WHAT IS NEEDED:
Gather every line of the data below that contains the string "accomplish". Case matters.

PROVIDED MATERIAL:
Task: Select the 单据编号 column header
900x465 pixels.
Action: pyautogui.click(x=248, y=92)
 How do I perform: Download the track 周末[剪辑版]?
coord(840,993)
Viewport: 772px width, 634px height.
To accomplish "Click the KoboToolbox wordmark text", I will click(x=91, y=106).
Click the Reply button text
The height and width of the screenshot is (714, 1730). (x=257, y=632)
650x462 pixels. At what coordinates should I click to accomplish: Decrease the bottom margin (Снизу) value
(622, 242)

...

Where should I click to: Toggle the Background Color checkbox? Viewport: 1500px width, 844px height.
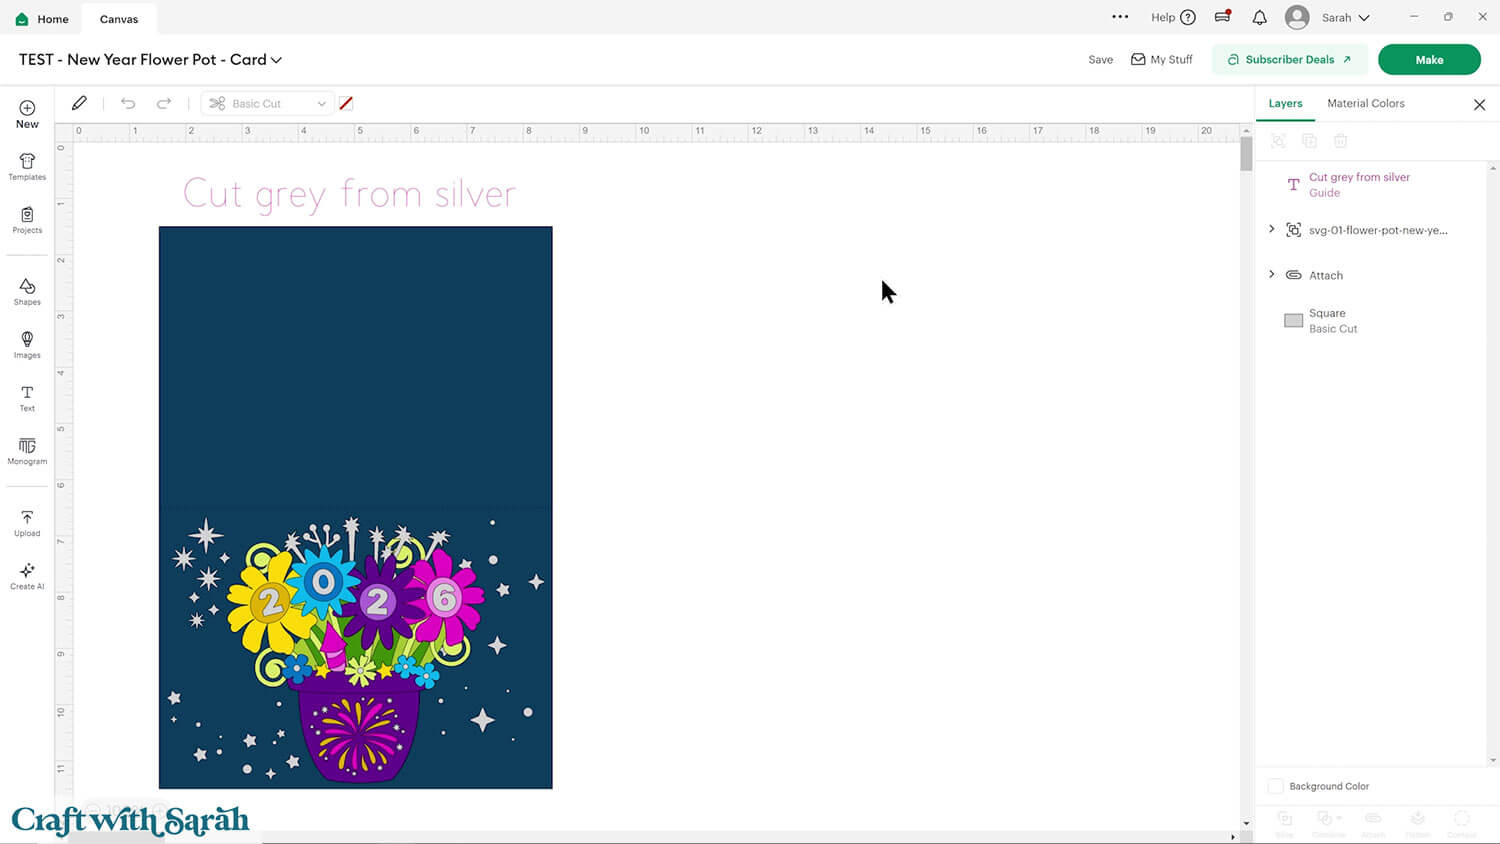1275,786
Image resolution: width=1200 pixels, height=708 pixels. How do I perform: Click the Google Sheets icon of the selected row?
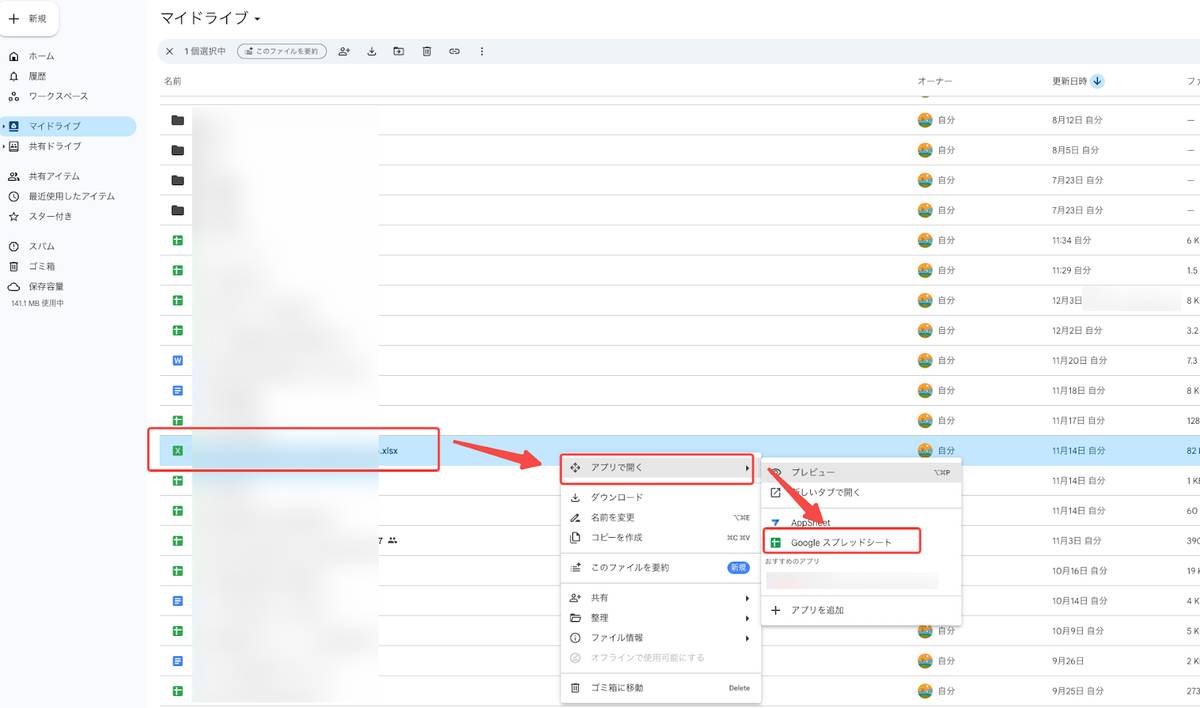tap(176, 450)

==

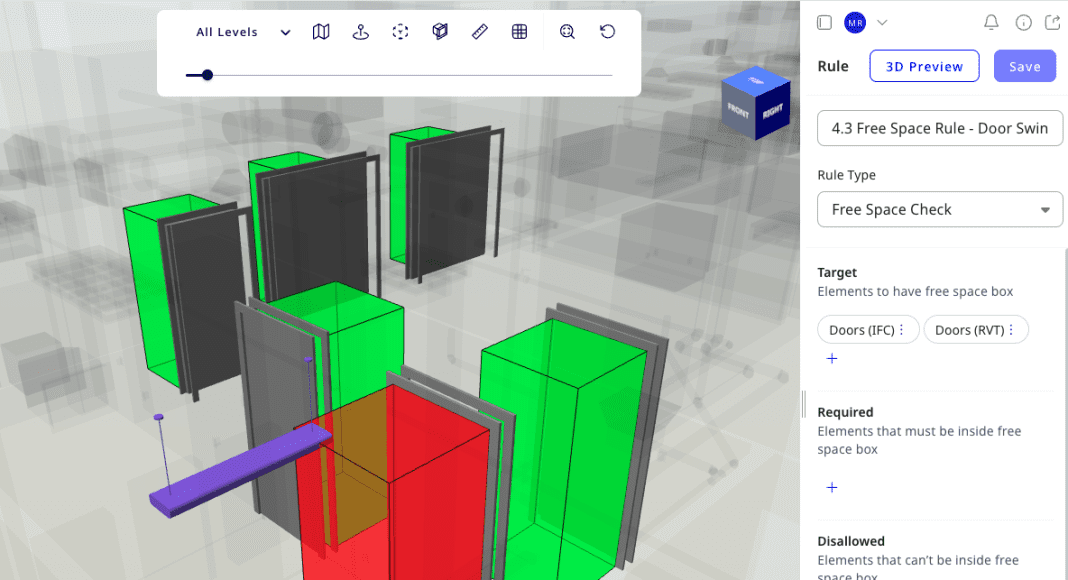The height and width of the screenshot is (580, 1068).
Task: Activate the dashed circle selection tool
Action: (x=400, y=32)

FINISHED TASK:
To accomplish "Click the KoboToolbox wordmark text", I will click(x=91, y=106).
650x462 pixels. At what coordinates should I click to accomplish: Decrease the bottom margin (Снизу) value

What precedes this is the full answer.